Exercise details
Set out exactly every line of the entries below, starting at the line that holds "Image resolution: width=1568" and stopping after the line that holds "You are a computer-use agent. The".

Excerpted records
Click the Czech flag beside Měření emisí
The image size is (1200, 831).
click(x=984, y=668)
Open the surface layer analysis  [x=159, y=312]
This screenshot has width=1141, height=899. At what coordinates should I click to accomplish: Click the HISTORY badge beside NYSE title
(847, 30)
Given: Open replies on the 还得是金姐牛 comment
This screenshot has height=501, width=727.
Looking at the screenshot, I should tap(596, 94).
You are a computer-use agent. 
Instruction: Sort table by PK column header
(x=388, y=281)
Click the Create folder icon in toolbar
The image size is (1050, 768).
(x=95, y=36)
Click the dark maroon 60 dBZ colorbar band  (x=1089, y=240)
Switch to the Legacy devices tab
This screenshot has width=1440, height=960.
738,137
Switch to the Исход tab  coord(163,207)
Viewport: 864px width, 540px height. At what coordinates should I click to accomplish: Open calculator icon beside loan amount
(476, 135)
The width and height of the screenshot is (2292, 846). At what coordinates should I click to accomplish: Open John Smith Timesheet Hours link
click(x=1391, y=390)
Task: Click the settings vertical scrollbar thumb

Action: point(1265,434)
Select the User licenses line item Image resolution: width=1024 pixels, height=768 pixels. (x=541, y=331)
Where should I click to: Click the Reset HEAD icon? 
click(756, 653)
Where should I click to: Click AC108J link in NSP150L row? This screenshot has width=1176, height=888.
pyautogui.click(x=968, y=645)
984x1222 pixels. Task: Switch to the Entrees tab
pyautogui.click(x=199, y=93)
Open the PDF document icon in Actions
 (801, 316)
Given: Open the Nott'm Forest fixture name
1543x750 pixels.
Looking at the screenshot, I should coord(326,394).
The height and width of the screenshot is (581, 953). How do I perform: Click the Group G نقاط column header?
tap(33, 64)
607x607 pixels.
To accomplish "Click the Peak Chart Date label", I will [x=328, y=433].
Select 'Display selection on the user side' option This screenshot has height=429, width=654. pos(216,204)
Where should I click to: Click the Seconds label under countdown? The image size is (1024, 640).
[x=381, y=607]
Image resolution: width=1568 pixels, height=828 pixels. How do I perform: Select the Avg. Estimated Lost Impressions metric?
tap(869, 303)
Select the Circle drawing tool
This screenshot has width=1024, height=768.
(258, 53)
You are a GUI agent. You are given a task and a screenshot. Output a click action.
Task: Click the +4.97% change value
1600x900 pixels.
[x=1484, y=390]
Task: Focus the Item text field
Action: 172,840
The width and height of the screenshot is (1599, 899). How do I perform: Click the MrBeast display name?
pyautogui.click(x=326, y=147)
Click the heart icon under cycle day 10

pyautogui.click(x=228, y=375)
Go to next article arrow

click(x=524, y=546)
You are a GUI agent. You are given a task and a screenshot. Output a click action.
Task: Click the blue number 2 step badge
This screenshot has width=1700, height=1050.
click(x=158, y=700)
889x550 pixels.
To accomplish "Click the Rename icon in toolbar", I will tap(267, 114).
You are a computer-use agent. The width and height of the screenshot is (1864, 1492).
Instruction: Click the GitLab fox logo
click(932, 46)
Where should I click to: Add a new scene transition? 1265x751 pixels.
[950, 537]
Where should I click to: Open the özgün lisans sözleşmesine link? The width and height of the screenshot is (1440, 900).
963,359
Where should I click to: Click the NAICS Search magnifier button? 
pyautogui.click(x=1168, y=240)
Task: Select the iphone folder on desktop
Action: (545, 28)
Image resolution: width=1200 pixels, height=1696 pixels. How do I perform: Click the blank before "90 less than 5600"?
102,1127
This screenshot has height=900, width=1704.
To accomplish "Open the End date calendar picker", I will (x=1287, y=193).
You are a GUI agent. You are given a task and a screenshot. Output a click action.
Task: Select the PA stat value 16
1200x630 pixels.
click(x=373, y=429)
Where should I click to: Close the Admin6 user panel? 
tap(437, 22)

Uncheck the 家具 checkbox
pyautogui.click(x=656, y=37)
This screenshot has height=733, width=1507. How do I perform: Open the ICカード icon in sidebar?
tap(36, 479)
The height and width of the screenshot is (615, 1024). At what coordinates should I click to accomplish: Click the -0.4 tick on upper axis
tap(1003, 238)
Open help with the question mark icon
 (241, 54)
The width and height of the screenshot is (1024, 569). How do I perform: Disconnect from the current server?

Final answer
Image resolution: width=1568 pixels, height=828 pixels. How do I perform: Select the Avg. Estimated Lost Impressions metric?
tap(869, 303)
Select the Circle drawing tool
This screenshot has width=1024, height=768.
(258, 53)
You are a GUI agent. You are given a task and a screenshot. Output a click action.
Task: Click the +4.97% change value
1600x900 pixels.
[x=1484, y=390]
Task: Focus the Item text field
Action: 172,840
The width and height of the screenshot is (1599, 899). How do I perform: Click the MrBeast display name?
pyautogui.click(x=326, y=147)
Click the heart icon under cycle day 10

pyautogui.click(x=228, y=375)
Go to next article arrow

click(x=524, y=546)
You are a GUI agent. You are given a task and a screenshot. Output a click action.
Task: Click the blue number 2 step badge
This screenshot has width=1700, height=1050.
click(x=158, y=700)
889x550 pixels.
To accomplish "Click the Rename icon in toolbar", I will tap(267, 114).
You are a computer-use agent. The width and height of the screenshot is (1864, 1492).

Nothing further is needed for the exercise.